抜粋本文
お若い皆様がご存知ないであろう 桑野みゆきさんにアクセスが多かったのは意外でした。
続きは又の機会に。
で、お茶いっぷくで
時代劇のことに触れたので、ついでに2、3
時代劇のこと書いてみます。
今夜は
におひたつ色気.
《市川雷蔵》 雷様のこと。
妖剣か心剣か
纏った黒羽二重《黒はぶたえ》 ーー日本独特の最高の絹織物ーー
から、におひ立つような男の色気を
振りまいているのに、その内面から滲み出るのは
からからに乾いた色気。
悪か善なのかで割り切れない剣士”眠 狂四郎”.
という人物。
明日のことなどどうでもいい。 かと言って
今日一日を大事に生きているわけでもない。
強くても栄誉やお金が欲しいわけでもなく、
かといって、惰性で生きているだけでもない。
この、言葉で表すのが非常に難しいキャラクターを
演じるということは...
ひところ≪ニヒル≫と言う言葉が流行ったことがあるが
これも、俗っぽくて、当てはまらない。

記録データ
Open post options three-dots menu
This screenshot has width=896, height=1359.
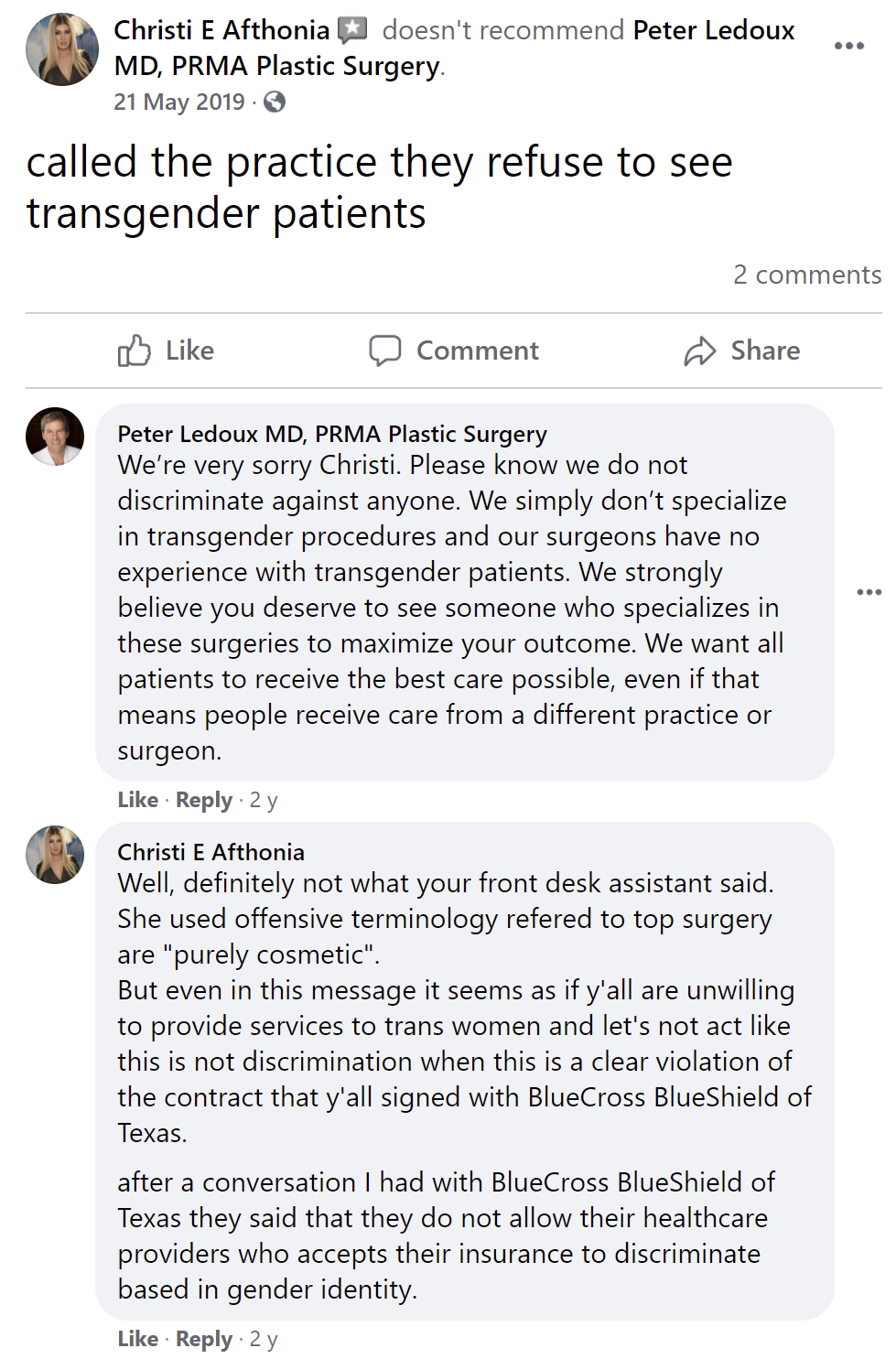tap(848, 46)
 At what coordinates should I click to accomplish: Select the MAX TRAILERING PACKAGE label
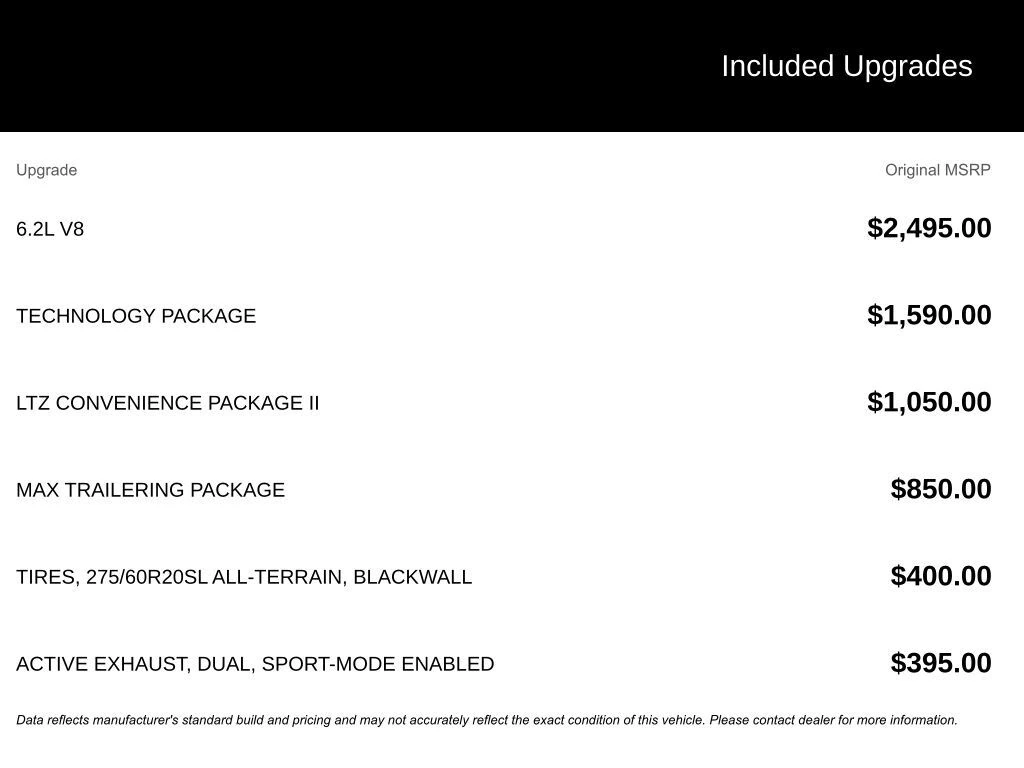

課題
A) 市川雷蔵についての文章では、眠狂四郎がまとっている絹織物は何と書かれていますか。
B) 市川雷蔵についての文章から、「お若い皆様がご存知ないであろ」を含む語句で始まり「からからに乾いた色気。」で終わる部分を、一字一句変えずに出力してください。
C) 市川雷蔵についての文章の続きを、最後に示された文の後から書き進めてください。

各課題の解答
A) 黒羽二重（黒はぶたえ）です。

B)
お若い皆様がご存知ないであろう 桑野みゆきさんにアクセスが多かったのは意外でした。
続きは又の機会に。
で、お茶いっぷくで
時代劇のことに触れたので、ついでに2、3
時代劇のこと書いてみます。
今夜は
におひたつ色気.
《市川雷蔵》 雷様のこと。
妖剣か心剣か
纏った黒羽二重《黒はぶたえ》 ーー日本独特の最高の絹織物ーー
から、におひ立つような男の色気を
振りまいているのに、その内面から滲み出るのは
からからに乾いた色気。

C)
女性の喪服姿が美しいということにも通じた
黒の羽二重、絹、冷ややかな布、
この衣を100%生かして着れる男優が何人いるか?
ただ纏えば良いというものではない。
源氏の君のように、ただ、はんなり似合うのもダメ!
その研ぎ澄まされた物腰、円月殺法から投げかけられる
妖しい光と共にそこに近寄るのも憚れるほどの
芳香たる香り。
これは、もう雷様=眠 狂四朗である.
他の役者では何かが一つずつ欠けてしまって
魅力が半減してしまう。
28歳で映画デビューするまで、大阪歌舞伎界に身をおき、
意欲的に修行を積んだ.
そのころの他の時代劇俳優と同じような経験を持つ人である.
東映がチャンバラ映画の黄金期を作った頃.
大映は≪羅生門≫のヴェネチア.グランプリ、
≪雨月物語≫≪山椒太夫≫ヴェネチア.銀獅子賞
≪地獄門≫でカンヌグランプリと、アカデミー外国映画賞
と高い映画技術を持った、芸術性の高い映画を撮り続けていた.
1951年にデビューしてからの雷様は
白塗りの二枚目や、軽妙な二枚目半の役者であった。
その彼に回ってきた大役が≪新.平家物語≫の平清盛役。
眉の濃い若武者役であり、気迫のある演技を見せ、
その後、何年かしてこの作品が市川 昆監督の目に止まり
あの、三島由紀夫原作≪金閣寺≫の映画化ー≪炎上≫ーの主役に
抜擢されたのである.
三島はこの後雷様のフアンとなり、雷様が亡くなるまで
付き合いが続くことになり、数々のエピソードもある.
この作品で、キネマ旬報、ブルーリボン、NHK映画
それぞれの主演男優賞を獲得している。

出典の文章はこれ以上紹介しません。